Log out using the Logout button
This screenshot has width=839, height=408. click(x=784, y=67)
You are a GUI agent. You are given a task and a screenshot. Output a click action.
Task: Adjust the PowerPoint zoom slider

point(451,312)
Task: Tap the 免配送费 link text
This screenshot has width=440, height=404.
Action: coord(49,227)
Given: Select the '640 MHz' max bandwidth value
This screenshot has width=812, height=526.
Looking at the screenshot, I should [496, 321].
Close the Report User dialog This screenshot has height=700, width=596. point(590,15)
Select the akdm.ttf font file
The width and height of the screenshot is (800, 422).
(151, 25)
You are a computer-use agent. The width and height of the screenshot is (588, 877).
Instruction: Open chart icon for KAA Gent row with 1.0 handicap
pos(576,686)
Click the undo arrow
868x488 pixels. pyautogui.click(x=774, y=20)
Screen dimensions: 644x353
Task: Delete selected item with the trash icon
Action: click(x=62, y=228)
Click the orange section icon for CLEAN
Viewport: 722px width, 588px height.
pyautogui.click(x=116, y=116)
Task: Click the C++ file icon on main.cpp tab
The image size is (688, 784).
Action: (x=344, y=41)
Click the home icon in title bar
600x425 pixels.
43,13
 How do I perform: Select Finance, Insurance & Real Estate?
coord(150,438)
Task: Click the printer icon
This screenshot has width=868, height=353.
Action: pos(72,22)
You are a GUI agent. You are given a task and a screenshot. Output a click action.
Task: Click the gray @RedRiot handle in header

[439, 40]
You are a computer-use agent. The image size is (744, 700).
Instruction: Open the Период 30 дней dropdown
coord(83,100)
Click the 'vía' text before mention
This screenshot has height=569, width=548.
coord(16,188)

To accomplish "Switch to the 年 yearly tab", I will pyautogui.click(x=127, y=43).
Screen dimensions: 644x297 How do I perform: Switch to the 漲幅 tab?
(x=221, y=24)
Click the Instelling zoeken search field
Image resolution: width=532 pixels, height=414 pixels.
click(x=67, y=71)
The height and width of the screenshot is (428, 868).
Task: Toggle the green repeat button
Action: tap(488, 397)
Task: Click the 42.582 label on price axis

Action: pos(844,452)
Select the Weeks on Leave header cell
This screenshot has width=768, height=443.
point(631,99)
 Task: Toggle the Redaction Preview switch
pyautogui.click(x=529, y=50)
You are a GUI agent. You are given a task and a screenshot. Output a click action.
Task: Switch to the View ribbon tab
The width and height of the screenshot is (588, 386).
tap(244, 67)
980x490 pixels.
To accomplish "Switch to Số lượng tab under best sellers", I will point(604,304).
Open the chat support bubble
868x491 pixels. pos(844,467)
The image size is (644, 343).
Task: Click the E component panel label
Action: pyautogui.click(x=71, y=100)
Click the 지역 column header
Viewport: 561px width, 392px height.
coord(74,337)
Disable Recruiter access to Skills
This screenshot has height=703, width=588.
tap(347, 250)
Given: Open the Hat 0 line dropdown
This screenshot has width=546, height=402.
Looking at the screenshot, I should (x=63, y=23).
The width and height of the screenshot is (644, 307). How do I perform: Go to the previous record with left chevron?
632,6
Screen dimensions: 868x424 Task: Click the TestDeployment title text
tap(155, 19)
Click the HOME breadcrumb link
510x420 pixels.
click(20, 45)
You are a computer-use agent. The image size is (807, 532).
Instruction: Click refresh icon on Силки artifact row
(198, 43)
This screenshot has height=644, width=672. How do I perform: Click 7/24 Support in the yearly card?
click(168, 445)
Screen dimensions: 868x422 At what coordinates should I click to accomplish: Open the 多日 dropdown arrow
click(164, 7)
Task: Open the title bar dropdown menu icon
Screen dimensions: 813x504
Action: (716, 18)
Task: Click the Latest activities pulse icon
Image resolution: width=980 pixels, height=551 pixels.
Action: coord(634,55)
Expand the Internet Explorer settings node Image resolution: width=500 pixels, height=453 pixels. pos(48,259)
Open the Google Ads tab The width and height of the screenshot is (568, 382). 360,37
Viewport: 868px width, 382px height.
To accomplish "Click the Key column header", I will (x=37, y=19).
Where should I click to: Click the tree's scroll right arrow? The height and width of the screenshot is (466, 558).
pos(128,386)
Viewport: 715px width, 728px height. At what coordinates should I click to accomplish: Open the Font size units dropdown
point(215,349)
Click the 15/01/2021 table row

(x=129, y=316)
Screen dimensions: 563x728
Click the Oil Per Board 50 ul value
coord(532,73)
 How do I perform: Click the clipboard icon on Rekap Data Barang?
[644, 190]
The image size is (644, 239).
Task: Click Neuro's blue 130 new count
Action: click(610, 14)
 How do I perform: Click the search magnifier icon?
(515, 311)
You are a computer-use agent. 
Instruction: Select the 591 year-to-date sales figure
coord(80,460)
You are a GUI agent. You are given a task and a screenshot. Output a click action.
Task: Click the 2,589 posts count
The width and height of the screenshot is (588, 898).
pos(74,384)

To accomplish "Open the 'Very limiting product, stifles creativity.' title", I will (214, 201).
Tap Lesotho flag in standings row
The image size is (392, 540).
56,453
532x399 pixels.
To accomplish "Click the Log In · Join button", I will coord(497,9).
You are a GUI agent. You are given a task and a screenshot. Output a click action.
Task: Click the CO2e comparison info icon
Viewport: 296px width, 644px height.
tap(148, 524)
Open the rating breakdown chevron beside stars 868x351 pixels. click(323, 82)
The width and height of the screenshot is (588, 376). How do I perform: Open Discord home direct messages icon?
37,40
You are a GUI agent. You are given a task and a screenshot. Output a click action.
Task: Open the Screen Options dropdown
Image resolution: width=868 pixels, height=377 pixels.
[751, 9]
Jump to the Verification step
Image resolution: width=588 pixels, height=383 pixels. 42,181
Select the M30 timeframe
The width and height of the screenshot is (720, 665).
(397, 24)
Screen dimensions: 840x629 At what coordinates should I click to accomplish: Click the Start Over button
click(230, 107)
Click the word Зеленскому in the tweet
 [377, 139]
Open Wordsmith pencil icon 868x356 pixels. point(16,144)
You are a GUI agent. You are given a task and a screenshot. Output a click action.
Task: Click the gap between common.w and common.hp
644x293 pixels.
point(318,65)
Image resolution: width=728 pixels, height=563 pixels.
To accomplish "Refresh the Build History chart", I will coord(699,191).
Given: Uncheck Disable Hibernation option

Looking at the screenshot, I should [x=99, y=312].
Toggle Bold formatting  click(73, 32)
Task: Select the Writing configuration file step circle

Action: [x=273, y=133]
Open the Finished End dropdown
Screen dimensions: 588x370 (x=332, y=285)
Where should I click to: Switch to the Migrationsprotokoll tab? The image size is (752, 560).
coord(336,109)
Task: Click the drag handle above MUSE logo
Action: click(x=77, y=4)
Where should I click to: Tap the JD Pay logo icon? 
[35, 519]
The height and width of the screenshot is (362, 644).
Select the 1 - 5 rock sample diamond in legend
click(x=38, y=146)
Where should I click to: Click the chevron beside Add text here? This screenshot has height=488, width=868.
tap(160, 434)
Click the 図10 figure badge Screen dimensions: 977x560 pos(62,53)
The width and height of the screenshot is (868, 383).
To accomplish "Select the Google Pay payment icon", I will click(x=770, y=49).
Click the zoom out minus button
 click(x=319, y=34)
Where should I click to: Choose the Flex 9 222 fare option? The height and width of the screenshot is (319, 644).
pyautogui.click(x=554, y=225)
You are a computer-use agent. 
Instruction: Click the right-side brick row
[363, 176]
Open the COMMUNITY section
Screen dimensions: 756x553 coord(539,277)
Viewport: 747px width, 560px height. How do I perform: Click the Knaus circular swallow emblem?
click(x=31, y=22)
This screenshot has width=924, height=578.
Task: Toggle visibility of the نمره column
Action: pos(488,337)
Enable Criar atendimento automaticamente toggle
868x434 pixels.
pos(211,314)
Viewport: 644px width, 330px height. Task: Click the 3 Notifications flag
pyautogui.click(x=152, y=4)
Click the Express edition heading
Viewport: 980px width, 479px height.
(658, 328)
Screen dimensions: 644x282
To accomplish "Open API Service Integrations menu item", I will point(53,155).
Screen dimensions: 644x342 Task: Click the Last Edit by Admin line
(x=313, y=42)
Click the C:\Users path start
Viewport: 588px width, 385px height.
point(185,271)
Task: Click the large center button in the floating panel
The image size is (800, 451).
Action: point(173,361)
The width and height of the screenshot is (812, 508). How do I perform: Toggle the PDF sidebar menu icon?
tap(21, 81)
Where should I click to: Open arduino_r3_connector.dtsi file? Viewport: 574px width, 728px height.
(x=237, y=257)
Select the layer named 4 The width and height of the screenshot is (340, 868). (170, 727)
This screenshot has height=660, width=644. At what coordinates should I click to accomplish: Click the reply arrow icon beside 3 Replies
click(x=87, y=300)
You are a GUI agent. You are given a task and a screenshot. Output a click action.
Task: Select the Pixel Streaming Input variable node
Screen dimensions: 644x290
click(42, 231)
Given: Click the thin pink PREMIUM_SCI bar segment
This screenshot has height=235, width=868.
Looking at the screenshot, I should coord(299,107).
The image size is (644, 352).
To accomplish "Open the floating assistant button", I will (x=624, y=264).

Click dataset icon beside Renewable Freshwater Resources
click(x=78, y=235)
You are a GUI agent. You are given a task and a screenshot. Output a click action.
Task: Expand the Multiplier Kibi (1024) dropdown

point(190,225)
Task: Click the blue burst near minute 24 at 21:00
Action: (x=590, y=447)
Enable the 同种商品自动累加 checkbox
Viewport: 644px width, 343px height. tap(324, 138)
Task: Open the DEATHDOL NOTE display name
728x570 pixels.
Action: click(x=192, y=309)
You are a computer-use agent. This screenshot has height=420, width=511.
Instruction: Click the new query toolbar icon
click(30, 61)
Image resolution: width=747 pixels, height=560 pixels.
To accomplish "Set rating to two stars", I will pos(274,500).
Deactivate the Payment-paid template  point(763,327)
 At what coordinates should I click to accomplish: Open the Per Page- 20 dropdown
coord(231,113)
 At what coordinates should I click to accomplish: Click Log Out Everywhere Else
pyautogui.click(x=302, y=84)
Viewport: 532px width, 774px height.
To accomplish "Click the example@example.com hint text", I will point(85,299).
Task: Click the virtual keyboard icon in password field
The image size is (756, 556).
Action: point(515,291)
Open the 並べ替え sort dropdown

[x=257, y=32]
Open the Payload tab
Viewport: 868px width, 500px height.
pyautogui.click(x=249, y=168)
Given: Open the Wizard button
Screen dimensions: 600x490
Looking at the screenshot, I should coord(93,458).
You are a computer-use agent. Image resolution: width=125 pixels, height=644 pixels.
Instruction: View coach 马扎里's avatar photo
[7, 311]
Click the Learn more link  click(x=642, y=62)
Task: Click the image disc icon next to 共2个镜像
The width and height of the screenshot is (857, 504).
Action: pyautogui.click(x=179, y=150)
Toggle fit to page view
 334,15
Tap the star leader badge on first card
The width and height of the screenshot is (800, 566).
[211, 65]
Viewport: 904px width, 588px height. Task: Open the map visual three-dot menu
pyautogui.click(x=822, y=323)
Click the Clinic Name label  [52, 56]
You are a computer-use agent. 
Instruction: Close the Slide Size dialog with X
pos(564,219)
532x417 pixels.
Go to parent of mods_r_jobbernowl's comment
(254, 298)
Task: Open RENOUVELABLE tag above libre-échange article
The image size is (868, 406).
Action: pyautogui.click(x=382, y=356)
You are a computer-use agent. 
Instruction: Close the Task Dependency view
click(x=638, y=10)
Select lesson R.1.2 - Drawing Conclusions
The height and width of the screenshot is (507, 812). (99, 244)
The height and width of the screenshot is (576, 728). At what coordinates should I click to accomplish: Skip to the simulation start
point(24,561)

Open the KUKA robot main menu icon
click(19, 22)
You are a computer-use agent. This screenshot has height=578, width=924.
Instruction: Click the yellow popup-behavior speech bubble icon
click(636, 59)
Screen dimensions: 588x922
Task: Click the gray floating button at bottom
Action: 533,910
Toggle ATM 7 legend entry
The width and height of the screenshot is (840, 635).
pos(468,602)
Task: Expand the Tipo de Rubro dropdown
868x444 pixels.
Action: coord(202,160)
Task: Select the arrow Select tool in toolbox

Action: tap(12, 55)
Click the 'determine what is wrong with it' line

■ ■ ■

** What the exercise asks **
Find out how many lines in the listing contain the string "stars". Give the number alone.

** Completed task **
2